Not if that man is… Adolf Hitler. Hitler had a German Shepherd named Blondi, who he apparently really loved. Blondi even slept in bed with him and Eva Braun, along with Braun’s Scottish terriers, Negus and Stasi.

However, on April 29, 1945, when Hitler heard that Mussolini had been killed, he panicked. He was determined that he and Braun were better off killing themselves than being captured and facing justice, so was in possession of cyanide capsules acquired for him by Heinrich Himmler. In his panicked state, he worried that they wouldn’t work, as he had decided Himmler was a traitor, so decided to test one. He got his personal physician, Werner Haase, to feed a capsule to Blondi, who died. Hitler was then “inconsolable.”

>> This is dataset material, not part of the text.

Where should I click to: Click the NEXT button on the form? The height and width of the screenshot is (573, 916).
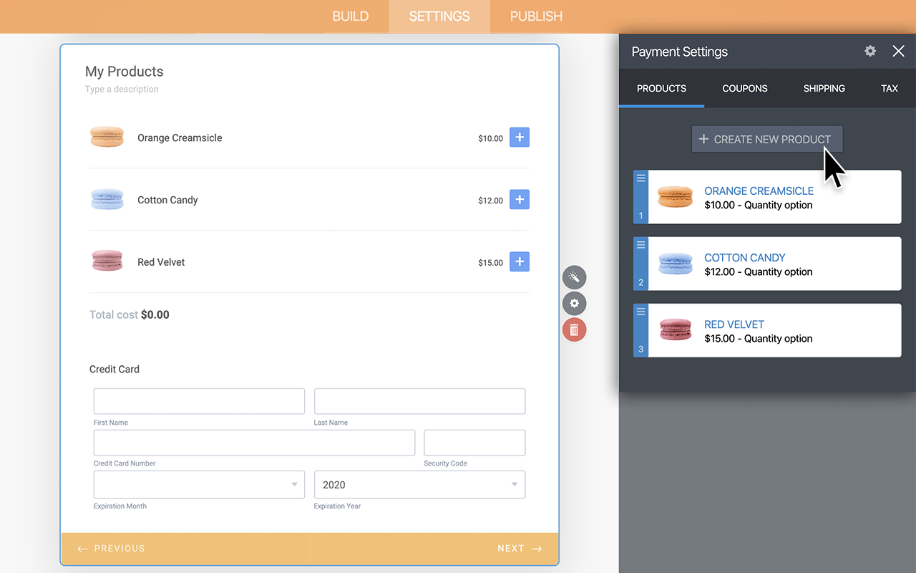(x=510, y=548)
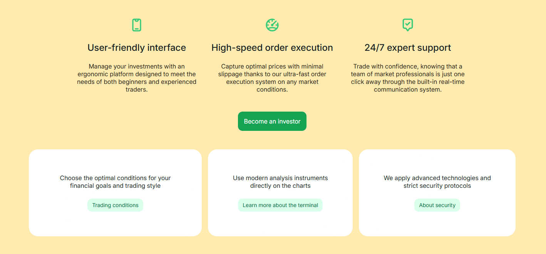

Oh, Hitler, you daft prick. Poisoning a dog then being sad when it dies is monumentally fucking unintelligent. It’s like deliberately pissing your pants then getting upset that your pants have piss in them. Generally when discussing Hitler, people focus on his evil deeds, which is fair enough, but his shit-dumbness should also get a mention now and then. Being a stupid moron is obviously far from the worst thing about that dickweed, but Jesus Christ, what a dung-for-brains assclown. “I poisoned my dog, and now it’s dead so I am sad.” That’ll happen, Hitler, you nitwit! 

Hitler and Braun killed themselves the next morning. Hitler didn’t even use the capsules in the end, making the entire episode even dumber, opting to shoot himself in the head instead. As he pressed the gun to his temple — the cleverest thing he ever did, BTW — he probably thought something like, “Gosh, what a smelly idiot I am,” before pulling the trigger, sending a bullet through where his brain would have been if he fucking had one, the knucklehead.

Hitler’s dog handler then shot Braun’s dogs, Blondi’s four puppies, Hitler’s secretary’s dogs and his own dachshund — what a shitty dog handler! Shooting nine dogs in one morning is 100 percent the opposite of what a good dog handler does. Zero stars for Fritz Tornow.

Dogs certainly weren’t those men’s best friends! If you’ll test a poison on someone you’d describe as your friend, or shoot them for no reason (what the fuck were they worried would happen? Did they think the dogs would tell the Allies their secrets?), you don’t understand friendship, you Nazi idiot! You amoral human toilet! Eat shit, you nothing!